4e. Ultimately my team did something that I can't quite recall, and WSBA backed down with respect to that one victim; he got his credit and no fine, and no-one bothered to pursue the now moot point.

4f. If the consortium that put on the event had thought that the CLE Department would do this, we would have had some other group in the consortium apply for the credit. Filling out a Form 1 takes ten minutes. When the WSBA Staff volunteered to fill out the paperwork for us, we thought they were being helpful; the consortium had no idea it might be signing away intellectual property rights - especially rights to a property that WSBA had no intention of ever using for itself.

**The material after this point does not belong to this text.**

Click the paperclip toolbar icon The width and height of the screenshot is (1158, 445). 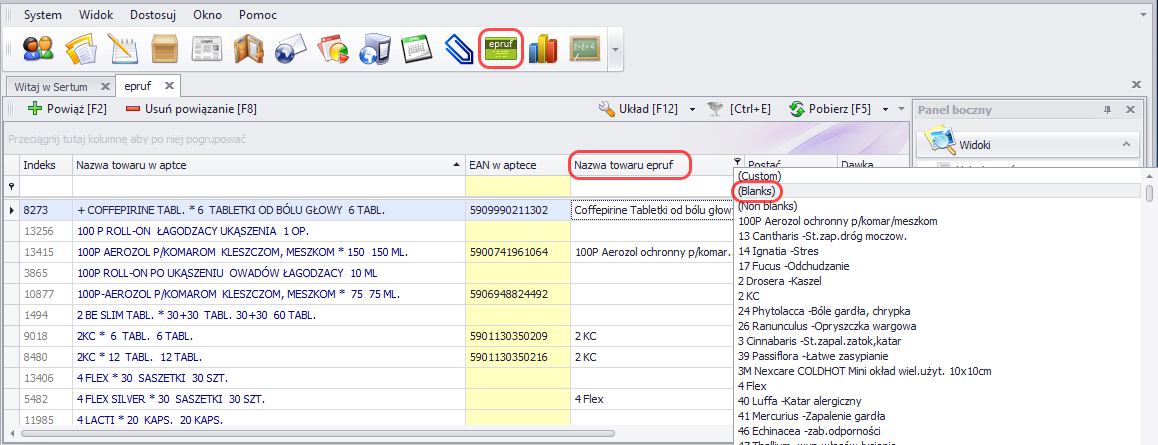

4g. For WSBA staff to attack the completely innocent lawyer solely to assert a right for which it had no use at all, concerning an intellectual property (the recording) that it had actively refused to create, was a bad act that calls into question the ethical foundation of the organization as it is currently operated. These may strike some as strong words but if you have weaker words that would be suitable, I'd like to hear them. Everyone - attorneys especially - have an ethical duty not to be a dog in the manger.

4h. As a result of this and other events, I have stopped producing intellectual content for WSBA. So long as it persists in its antiquated and authoritarian attitude toward its membership and the public, I don't see how anyone can consider it a good venue for education - compared to the many other more effective and responsive ways we now have to share information and community - except perhaps to the extent that WSBA's sections have momentum and tradition left over from freer times. Those traditions are valuable, but they won't last forever. The Court and the staff don't appear to recognize the problem, and the Court's necessary monopoly on licensing insulates WSBA from the slightest form of accountability.

Still I pays me dues and I takes me chances. You can never tell!